Ayat kedua dan ketiga, spesifikasi ayat tersebut terkait pembahasan mengenai pergaulan laki-laki dan perempuan (lawan jenis), serta membuktikan bahwa al-Qur’an telah membicarakan pelecehan seksual secara implisit melalui kalimat yang halus. Lebih jauh kedua ayat tersebut memberikan penjelasan mengenai tatacara agar seseorang dapat menjaga mahkota (keperawanan) agar senantiasa terhindar dari berbagai upaya yang mengarah kepada perbuatan zina. Jika diteliti lebih lanjut ayat ini merupakan ayat yang mengantisipasi dari berbagai perbuatan pelecehan seksual yang dimulai dari diri sediri, hal ini dapat terlihat bagaimana ayat ini melarang memandang lawan jenis dengan berlebihan, melarang memandang bagian tubuh yang menjadi aurat bagi lawan jenisnya. Hal ini senada dengan tujuan pelarangan pelecehan seksual perundang-undangan di Indonesia yaitu melindungi hak asasi manusia yang merupakan hak dasar secara kodrati melekat pada manusia, bersifat universal dan langgeng, oleh karena itu harus dilindungi, dihormati, dipertahankan, dan tidak boleh diabaikan, dikurangi atau dirampas oleh siapapun.
Ayat keempat, ayat ini mengindikasikan adanya praktek prostitusi yang dilakukan oleh si tuan kepada si budak, dengan tujuan memperoleh keuntungan dari usaha tersebut, sedangkan si tuan memaksa budaknya untuk berbuat demikian. Sebagaimana KUHP juga melarang dan mempidanakan pelaku prostitusi sebagaimana yang diatur dalam KUHP pasal 297.  Seseorang yang dipaksa melakukan suatu perbuatan dalam hukum Islam dinyatakan ia tidak bersalah sepanjang dapat dibuktikan bahwa memang ia melakukan dengan sangat terpaksa dan diiringi intimidasi. Lalu bagaimana dengan paksaan melakukan zina? Dalam surat an-Nahl Allah berfirman :
مَن كَفَرَ بِٱللَّهِ مِنۢ بَعۡدِ إِيمَٰنِهِۦٓ إِلَّا مَنۡ أُكۡرِهَ وَقَلۡبُهُۥ مُطۡمَئِنُّۢ بِٱلۡإِيمَٰنِ وَلَٰكِن مَّن شَرَحَ بِٱلۡكُفۡرِ صَدۡرٗا فَعَلَيۡهِمۡ غَضَبٞ مِّنَ ٱللَّهِ وَلَهُمۡ عَذَابٌ عَظِيمٞ ١٠٦ [18]

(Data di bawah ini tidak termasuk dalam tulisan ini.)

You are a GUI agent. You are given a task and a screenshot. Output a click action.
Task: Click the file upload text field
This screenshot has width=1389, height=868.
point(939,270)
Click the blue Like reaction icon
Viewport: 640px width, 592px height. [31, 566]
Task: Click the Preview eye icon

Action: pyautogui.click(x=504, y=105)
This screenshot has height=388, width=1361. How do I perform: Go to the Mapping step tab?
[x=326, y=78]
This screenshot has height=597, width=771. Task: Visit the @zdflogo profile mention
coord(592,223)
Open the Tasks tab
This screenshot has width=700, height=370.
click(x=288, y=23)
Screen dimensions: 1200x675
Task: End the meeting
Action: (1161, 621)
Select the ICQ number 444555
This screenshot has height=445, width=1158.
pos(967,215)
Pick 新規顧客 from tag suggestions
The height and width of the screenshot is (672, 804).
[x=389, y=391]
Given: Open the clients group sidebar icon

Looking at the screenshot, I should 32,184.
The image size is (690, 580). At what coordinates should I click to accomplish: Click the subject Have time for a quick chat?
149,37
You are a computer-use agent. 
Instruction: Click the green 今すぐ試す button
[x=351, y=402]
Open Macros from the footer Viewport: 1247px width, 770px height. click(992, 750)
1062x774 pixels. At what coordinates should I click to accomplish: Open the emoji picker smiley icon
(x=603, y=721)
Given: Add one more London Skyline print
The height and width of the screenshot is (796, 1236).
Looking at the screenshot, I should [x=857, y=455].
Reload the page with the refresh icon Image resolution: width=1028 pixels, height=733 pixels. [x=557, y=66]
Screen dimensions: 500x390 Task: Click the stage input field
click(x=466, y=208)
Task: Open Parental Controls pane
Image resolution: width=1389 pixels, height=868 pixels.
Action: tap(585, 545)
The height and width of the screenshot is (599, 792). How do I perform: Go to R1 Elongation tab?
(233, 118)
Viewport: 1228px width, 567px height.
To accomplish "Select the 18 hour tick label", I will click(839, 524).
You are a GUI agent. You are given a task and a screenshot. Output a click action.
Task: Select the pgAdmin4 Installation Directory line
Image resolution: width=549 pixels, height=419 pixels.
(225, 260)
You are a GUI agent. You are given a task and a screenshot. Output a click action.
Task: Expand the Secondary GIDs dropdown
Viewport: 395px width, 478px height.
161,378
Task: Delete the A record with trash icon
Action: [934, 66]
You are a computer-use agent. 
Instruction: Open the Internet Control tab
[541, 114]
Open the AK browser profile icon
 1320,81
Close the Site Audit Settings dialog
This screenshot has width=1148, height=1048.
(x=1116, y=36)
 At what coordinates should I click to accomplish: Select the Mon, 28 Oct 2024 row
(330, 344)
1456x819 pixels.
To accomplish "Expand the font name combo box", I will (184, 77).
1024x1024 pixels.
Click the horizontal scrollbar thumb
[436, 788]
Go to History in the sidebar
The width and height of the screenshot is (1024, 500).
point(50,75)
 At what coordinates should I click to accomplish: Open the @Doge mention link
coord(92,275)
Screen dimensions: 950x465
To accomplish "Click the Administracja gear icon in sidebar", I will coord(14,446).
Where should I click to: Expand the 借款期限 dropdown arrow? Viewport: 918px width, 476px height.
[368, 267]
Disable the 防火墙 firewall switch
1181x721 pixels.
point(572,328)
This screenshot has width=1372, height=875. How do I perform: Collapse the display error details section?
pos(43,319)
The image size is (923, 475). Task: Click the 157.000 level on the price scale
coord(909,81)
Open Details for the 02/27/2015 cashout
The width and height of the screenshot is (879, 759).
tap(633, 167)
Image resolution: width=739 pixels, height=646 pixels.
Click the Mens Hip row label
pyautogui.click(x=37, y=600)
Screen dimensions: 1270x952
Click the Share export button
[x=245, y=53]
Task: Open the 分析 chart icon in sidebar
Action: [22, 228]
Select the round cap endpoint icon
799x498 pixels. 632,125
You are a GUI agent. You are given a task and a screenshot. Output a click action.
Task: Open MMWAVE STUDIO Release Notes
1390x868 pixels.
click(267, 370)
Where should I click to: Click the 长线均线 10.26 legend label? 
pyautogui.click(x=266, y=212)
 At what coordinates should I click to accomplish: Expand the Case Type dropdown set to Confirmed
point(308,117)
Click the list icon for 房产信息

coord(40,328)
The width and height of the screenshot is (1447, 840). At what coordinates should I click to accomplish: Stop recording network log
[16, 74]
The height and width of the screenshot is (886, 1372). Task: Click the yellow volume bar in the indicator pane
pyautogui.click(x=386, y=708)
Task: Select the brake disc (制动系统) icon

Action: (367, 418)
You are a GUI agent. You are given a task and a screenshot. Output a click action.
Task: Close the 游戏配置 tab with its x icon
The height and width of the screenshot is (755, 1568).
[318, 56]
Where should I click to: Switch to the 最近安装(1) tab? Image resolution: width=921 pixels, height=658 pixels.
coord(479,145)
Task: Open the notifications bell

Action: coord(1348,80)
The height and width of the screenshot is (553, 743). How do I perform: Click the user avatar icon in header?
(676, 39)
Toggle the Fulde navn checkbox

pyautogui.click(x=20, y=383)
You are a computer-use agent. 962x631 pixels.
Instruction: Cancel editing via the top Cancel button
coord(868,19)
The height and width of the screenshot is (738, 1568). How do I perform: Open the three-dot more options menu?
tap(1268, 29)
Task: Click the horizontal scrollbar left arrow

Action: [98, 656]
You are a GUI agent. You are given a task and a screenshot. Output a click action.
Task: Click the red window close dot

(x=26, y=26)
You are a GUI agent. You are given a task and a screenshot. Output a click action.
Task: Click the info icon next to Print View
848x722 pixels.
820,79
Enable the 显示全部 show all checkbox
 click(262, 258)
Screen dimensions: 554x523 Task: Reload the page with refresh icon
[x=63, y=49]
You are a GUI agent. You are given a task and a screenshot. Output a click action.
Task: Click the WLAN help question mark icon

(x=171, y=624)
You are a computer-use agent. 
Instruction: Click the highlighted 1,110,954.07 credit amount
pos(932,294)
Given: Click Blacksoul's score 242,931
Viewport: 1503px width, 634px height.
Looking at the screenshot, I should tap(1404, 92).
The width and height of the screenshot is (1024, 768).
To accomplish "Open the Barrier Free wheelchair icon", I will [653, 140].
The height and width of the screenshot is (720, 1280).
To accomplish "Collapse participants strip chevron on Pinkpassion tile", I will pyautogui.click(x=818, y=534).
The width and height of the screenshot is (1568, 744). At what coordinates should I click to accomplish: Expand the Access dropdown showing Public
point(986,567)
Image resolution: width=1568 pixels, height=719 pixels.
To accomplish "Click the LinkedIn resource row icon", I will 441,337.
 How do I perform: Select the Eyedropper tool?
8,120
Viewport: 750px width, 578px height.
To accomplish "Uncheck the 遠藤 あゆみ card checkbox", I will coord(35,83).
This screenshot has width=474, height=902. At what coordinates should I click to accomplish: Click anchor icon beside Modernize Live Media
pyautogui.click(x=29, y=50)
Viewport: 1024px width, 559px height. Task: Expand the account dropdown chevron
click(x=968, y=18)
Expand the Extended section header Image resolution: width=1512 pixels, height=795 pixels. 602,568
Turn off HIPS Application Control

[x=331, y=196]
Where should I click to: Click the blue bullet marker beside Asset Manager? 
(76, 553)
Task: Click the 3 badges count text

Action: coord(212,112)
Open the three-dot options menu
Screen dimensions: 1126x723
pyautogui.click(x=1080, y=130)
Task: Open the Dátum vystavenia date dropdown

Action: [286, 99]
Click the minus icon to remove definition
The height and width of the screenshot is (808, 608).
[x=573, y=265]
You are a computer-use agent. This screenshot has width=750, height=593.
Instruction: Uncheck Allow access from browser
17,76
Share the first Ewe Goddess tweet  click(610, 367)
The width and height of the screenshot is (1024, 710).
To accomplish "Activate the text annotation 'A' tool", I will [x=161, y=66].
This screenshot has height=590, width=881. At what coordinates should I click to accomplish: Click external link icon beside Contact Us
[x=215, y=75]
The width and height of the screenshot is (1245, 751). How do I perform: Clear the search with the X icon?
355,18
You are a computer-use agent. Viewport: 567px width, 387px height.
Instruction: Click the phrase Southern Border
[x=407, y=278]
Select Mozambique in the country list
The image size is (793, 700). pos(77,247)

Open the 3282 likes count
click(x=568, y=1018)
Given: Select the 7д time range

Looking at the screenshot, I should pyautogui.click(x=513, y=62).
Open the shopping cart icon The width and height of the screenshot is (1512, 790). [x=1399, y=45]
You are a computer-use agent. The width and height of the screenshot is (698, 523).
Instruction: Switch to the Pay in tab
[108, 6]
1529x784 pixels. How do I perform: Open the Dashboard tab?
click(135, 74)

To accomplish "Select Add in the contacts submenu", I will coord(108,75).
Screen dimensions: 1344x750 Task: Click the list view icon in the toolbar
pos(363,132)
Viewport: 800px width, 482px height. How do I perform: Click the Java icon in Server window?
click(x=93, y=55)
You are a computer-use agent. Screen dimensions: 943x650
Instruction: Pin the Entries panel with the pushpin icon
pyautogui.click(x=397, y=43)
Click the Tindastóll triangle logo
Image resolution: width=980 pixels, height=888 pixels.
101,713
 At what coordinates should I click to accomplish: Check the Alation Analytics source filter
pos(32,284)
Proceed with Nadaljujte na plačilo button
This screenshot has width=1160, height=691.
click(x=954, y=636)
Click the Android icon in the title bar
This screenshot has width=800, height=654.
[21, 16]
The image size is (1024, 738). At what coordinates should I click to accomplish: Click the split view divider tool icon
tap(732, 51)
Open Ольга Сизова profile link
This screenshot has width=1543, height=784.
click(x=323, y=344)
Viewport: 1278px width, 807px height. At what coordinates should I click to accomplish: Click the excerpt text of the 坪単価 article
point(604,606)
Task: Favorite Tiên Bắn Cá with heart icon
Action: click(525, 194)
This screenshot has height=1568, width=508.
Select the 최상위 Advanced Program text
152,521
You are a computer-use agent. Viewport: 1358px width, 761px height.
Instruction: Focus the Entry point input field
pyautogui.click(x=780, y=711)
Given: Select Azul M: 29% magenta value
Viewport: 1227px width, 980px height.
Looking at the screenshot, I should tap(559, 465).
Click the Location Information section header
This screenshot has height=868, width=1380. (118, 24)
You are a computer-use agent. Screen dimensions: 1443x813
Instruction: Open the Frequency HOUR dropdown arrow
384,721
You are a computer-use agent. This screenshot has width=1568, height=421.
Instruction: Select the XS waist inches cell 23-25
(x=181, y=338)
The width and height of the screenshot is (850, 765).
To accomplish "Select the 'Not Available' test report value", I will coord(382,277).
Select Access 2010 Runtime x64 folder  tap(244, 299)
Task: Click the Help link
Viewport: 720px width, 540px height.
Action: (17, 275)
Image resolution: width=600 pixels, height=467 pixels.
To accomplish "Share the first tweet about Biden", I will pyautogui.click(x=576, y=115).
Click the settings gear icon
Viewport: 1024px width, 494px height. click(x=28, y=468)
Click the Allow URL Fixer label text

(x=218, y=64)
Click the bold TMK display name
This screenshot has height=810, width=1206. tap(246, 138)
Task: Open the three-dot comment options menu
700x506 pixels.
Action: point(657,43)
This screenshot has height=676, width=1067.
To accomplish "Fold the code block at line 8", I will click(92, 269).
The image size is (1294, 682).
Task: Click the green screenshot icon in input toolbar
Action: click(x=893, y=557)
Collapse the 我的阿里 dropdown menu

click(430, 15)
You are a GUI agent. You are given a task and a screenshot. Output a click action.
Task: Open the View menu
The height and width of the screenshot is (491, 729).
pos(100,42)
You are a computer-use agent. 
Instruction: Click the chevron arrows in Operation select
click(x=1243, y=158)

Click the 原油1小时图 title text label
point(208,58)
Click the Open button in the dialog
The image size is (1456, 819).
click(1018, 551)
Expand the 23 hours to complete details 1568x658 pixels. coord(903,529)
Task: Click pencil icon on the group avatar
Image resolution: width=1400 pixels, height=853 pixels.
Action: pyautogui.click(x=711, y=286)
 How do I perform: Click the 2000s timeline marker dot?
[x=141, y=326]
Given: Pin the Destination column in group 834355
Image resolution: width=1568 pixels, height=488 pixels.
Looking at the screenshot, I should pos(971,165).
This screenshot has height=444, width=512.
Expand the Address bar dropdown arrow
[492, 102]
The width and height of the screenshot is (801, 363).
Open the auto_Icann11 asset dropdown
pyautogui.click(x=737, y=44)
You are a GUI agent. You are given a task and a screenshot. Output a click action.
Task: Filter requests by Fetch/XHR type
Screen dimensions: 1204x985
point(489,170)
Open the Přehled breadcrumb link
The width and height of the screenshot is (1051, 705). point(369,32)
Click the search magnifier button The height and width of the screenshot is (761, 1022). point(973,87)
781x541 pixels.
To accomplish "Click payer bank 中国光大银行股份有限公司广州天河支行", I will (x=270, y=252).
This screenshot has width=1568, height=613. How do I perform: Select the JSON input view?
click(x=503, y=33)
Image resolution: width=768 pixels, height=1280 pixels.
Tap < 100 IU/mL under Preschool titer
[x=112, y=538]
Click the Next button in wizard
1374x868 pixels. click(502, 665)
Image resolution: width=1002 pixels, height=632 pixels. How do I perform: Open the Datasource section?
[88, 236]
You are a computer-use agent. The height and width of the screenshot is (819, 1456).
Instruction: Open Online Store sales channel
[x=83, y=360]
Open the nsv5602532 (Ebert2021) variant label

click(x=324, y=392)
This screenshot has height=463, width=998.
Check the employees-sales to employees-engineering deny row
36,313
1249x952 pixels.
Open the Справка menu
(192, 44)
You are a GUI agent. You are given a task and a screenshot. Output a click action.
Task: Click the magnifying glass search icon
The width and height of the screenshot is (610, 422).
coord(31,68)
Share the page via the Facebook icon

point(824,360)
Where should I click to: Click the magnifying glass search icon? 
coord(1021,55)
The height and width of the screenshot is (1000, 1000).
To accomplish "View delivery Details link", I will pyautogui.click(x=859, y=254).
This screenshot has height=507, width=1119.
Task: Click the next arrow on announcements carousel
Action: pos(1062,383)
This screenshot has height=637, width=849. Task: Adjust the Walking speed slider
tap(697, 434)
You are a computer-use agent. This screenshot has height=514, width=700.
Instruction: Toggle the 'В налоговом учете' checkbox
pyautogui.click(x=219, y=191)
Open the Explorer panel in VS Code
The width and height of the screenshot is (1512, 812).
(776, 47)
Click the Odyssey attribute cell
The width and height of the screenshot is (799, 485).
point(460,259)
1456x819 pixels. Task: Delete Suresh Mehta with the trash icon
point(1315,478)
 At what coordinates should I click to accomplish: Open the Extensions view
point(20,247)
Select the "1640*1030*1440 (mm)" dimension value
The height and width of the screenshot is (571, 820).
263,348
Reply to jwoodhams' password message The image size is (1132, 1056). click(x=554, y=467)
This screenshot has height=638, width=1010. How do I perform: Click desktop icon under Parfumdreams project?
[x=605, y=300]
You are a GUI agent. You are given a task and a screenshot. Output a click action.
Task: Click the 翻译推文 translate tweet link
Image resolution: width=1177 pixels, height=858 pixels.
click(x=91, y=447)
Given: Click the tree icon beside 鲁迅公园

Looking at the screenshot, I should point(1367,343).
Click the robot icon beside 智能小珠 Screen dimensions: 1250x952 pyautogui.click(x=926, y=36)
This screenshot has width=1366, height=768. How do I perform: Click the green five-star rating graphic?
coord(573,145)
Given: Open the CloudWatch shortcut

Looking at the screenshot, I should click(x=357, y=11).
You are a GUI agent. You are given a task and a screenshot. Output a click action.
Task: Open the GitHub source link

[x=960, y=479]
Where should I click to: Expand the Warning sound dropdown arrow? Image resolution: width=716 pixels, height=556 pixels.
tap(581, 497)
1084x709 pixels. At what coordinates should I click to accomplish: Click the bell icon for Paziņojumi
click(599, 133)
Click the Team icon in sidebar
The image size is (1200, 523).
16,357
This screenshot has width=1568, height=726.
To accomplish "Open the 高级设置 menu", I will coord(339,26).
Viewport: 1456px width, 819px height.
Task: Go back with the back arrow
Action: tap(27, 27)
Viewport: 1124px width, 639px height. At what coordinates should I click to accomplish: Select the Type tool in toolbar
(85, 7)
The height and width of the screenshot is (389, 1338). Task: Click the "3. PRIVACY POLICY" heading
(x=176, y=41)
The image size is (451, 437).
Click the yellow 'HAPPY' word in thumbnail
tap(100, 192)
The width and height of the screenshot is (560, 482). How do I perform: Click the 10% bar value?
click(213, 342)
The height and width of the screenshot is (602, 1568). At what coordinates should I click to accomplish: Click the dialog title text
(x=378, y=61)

Barangsiapa yang kafir kepada Allah sesudah dia beriman (dia mendapat kemurkaan Allah), kecuali orang yang dipaksa kafir padahal hatinya tetap tenang dalam beriman (dia tidak berdosa), akan tetapi orang yang melapangkan dadanya untuk kekafiran, maka kemurkaan Allah menimpanya dan baginya azab yang besar.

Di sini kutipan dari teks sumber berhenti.